> [DO THIS]
Lay out everything from the line containing "Describe the element" down to the line containing "at that location." as a two-column CSV with the headers input and output. Give one row per line and the answer that follows it, with each in its own quoted field, line breaks turned into spaces, and the pictures left out.

> [DATA TO PROCESS]
——————

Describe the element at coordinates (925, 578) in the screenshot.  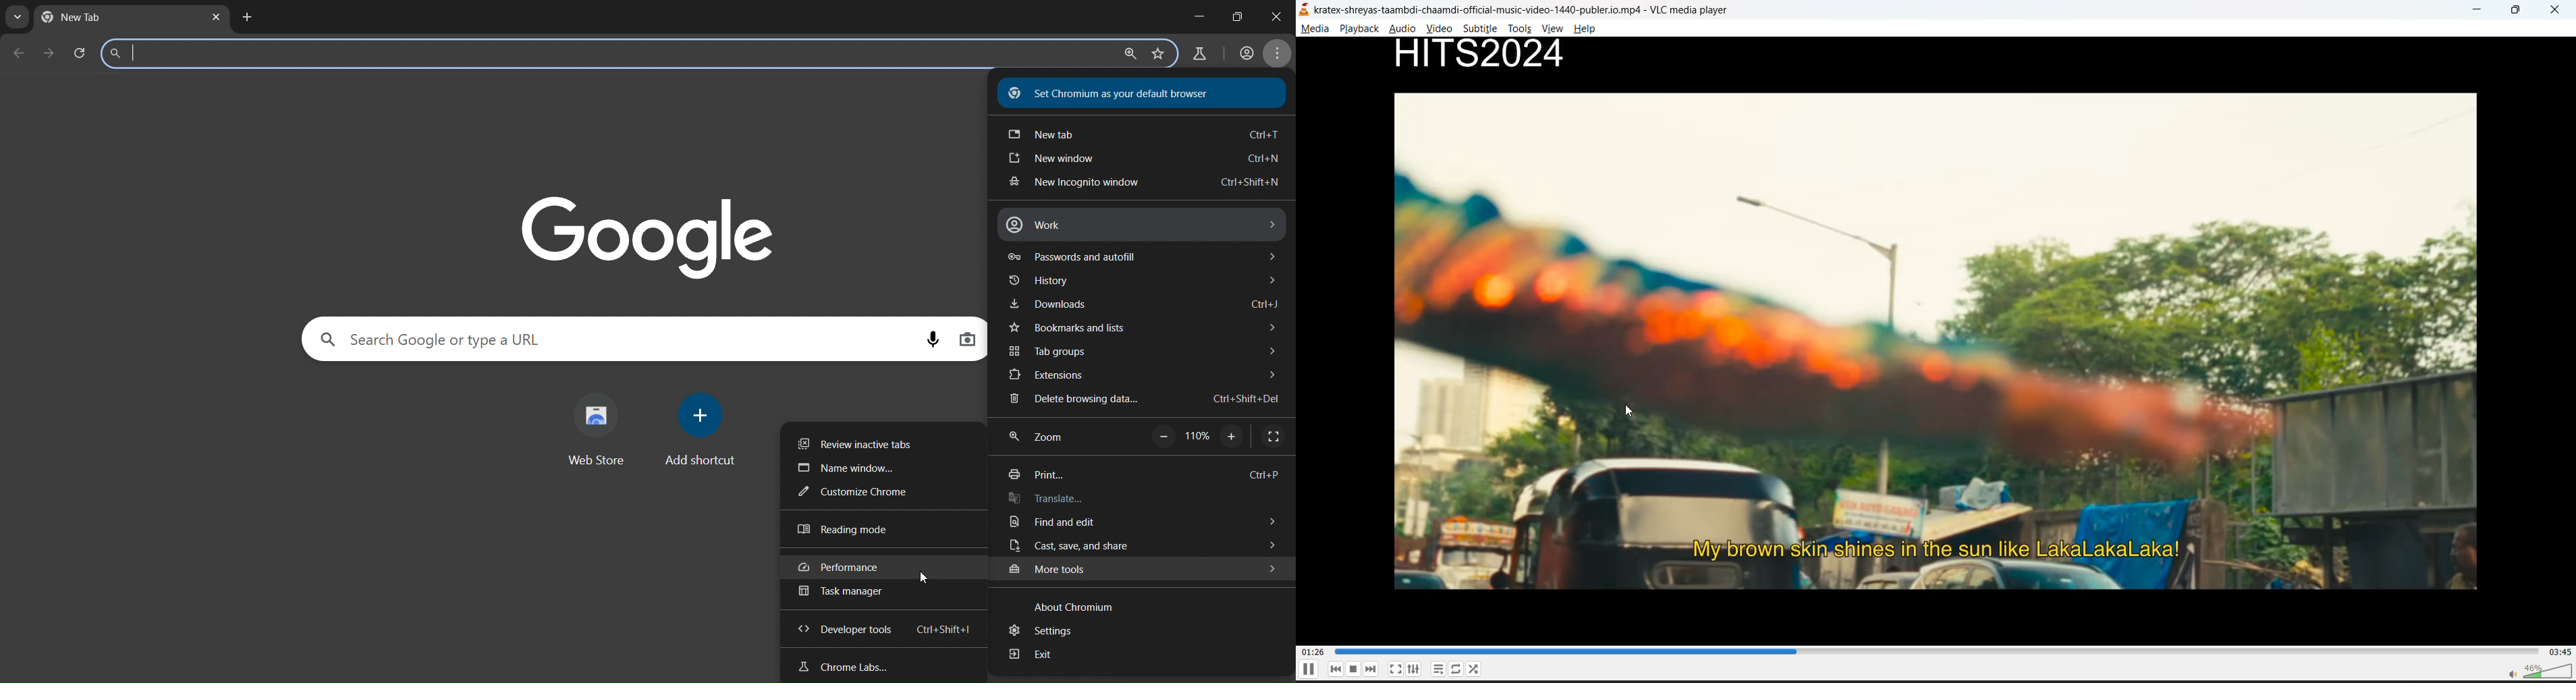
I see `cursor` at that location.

——————

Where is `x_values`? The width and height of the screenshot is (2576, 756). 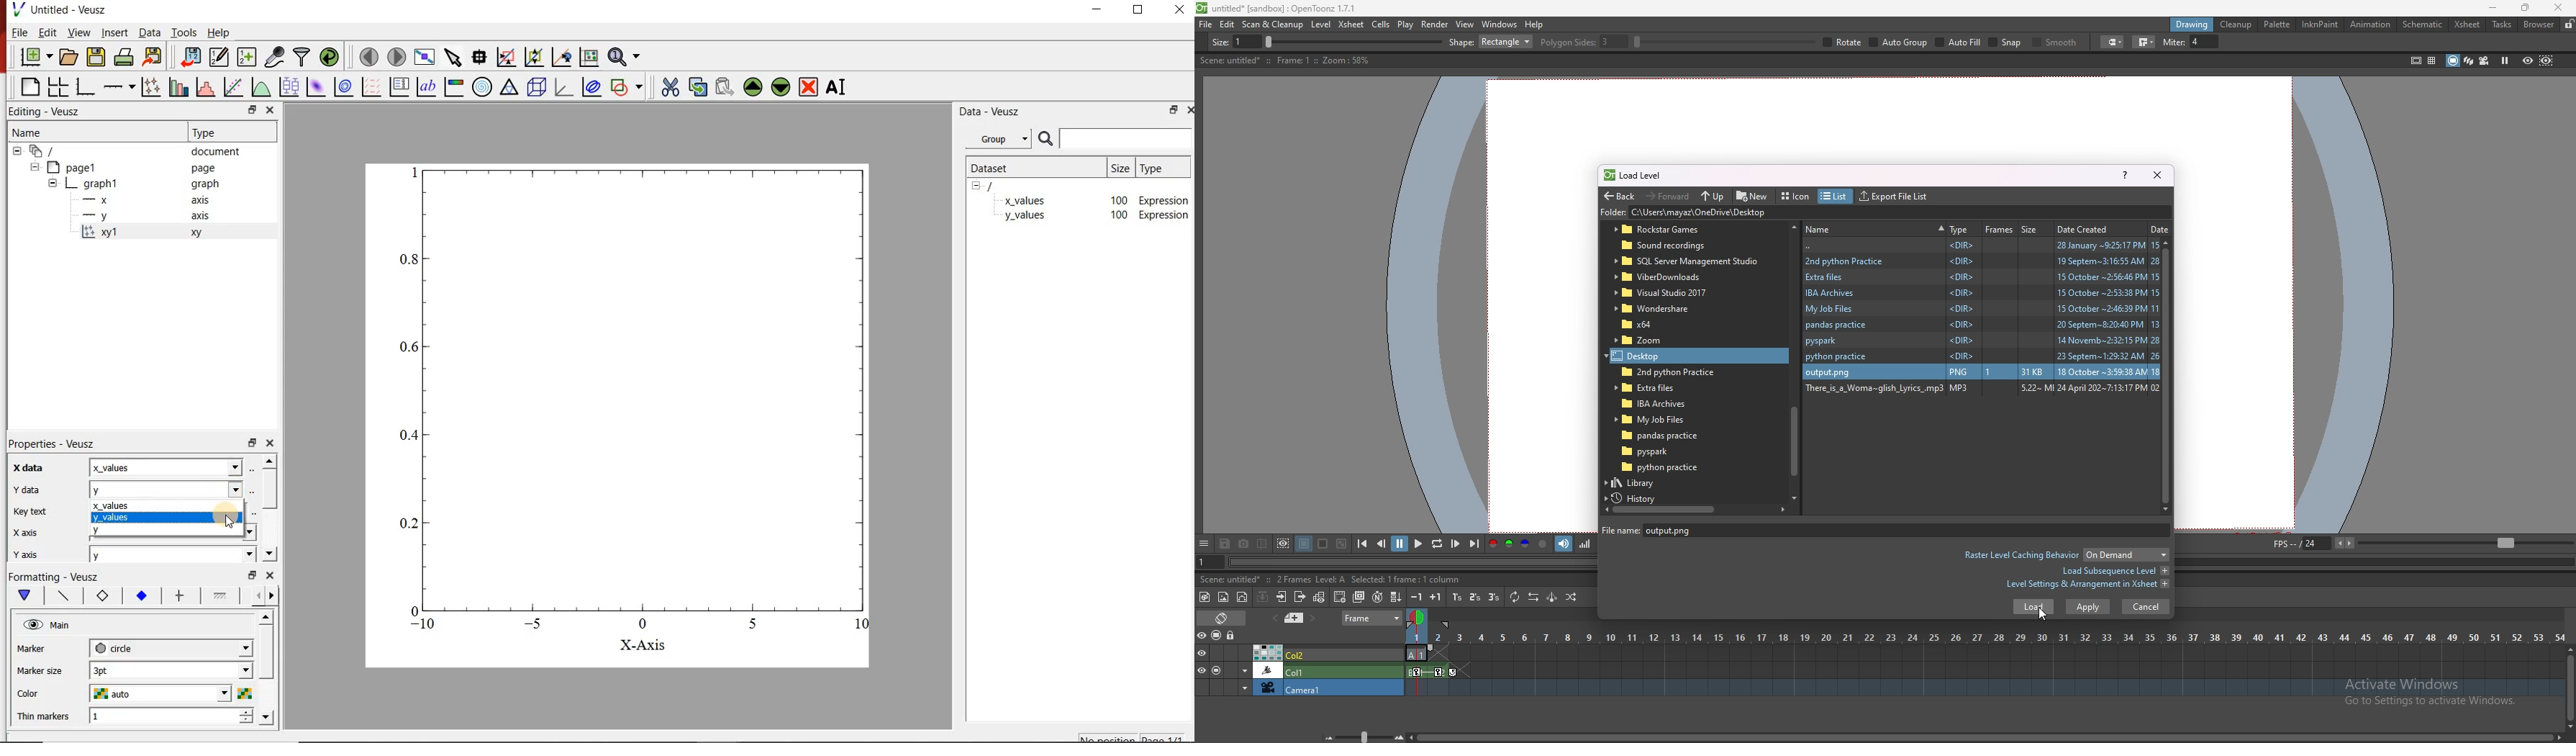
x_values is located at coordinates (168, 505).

——————

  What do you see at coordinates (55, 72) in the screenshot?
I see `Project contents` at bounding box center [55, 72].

——————

> [ANSWER TO THE TASK]
input,output
"Describe the element at coordinates (925, 578) in the screenshot.","I see `cursor` at that location."